## Required task 1
In the passage about the Green Cab Company, could you reproduce the part starting at "The Green Cab" and ending at "all by itself!", swapping "Green Cab Company" for "Green Cab Cooperative"?
## Required task 2
Could you carry on the comment thread about the Green Cab Company and the South Van Ness condo project from the point where it stops?

## Document extract

::::::::

The Green Cab Company will likely be forced to close. There aren’t many alternative spaces in the city available, considering all the other Eastern Neighborhoods (and other areas) construction activity going on, the fact that the (local) taxi industry is highly competitive and the awarding of Taxi Medallions is a whole other story (perhaps a novel-length work) all by itself!

Readers of these poverty scholars’ words here have an opportunity to make a difference in how the Mission Plan of the Eastern Neighborhoods Plan is dealt with. You can contact Jeanie Poling, an Environmental Planner in San Francisco’s Planning Department. The address is 1650 Mission Street, Suite 400, SF, CA 94103. Contact by phone is: 415-575-9072 (fax # 415-558-6409). Poling’s email address is: The address of the condo project is 490 So. Van Ness Avenue, the case number of it is #2010.0043E.

Posted by Bruce Alloson on Dec. 13, 2010 @ 9:57 pm

The implication of your article:

Give black folks jobs and they will stop breaking the law.

That's racism.

::::::::

## Provided material
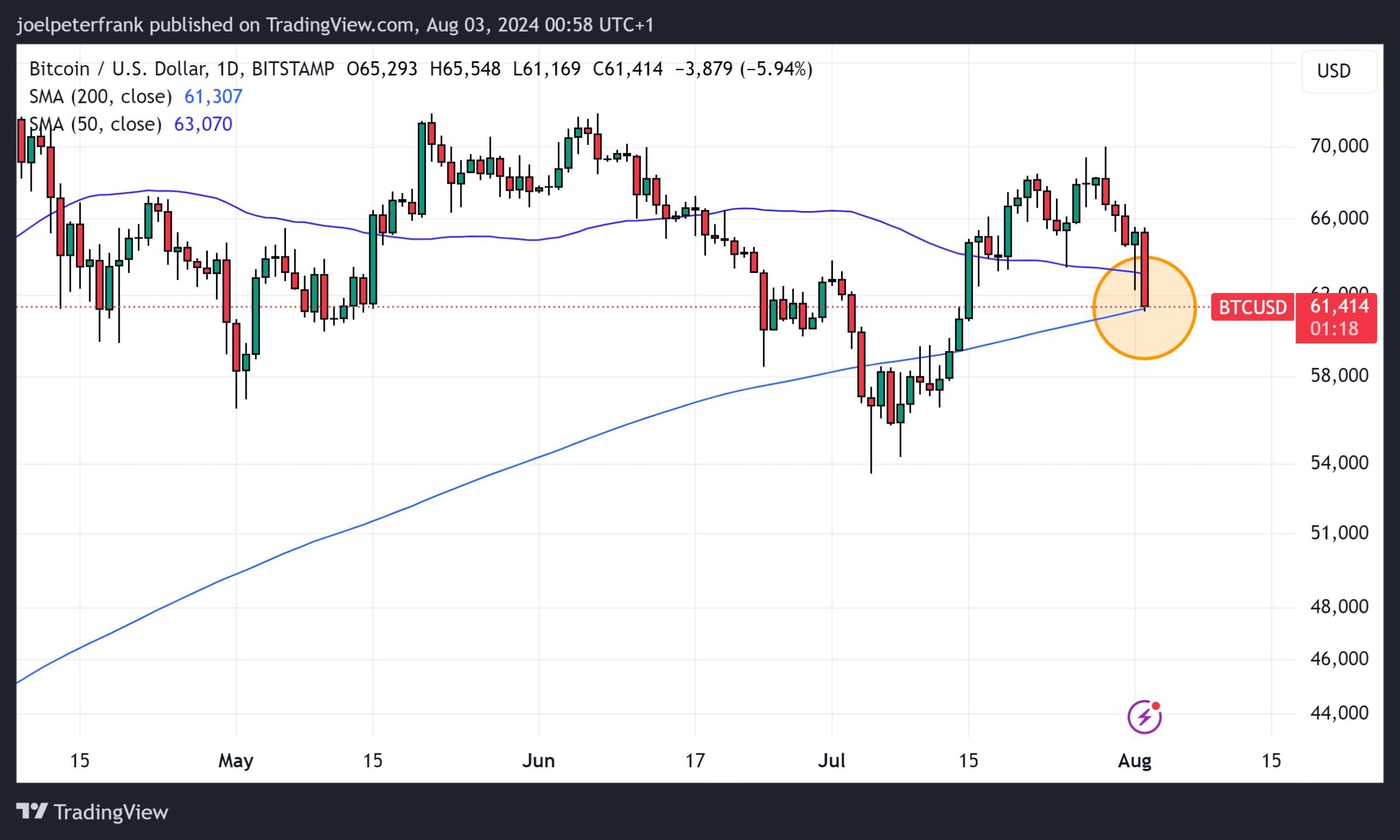This screenshot has width=1400, height=840.
Task: Click the countdown timer under the price label
Action: (1335, 329)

::::::::

## Final answer 1
The Green Cab Cooperative will likely be forced to close. There aren’t many alternative spaces in the city available, considering all the other Eastern Neighborhoods (and other areas) construction activity going on, the fact that the (local) taxi industry is highly competitive and the awarding of Taxi Medallions is a whole other story (perhaps a novel-length work) all by itself!

## Final answer 2
Posted by Barton on Dec. 14, 2010 @ 7:28 am

The implication of the article is simple: give local folks--including Asians, blacks, Latinos and whites---jobs and they will have more money to feed themselves, their families and the surrounding community. Yes, many of the folks who are local residents and unemployed and would benefit from training are blacks and women. Bu that's not a racist or sexist argument. It's factual reporting on the situation on the ground in San Francisco, these days.

Posted by sarah on Dec. 14, 2010 @ 10:48 am

just to fuck with you hunh?

Posted by matlock on Dec. 14, 2010 @ 12:07 pm

Well done Matlock!

Posted by Sherluck Homes on Dec. 14, 2010 @ 1:44 pm

The minor candidate who got something like 16% of the vote in a supervisor race? Oh, that Theresa.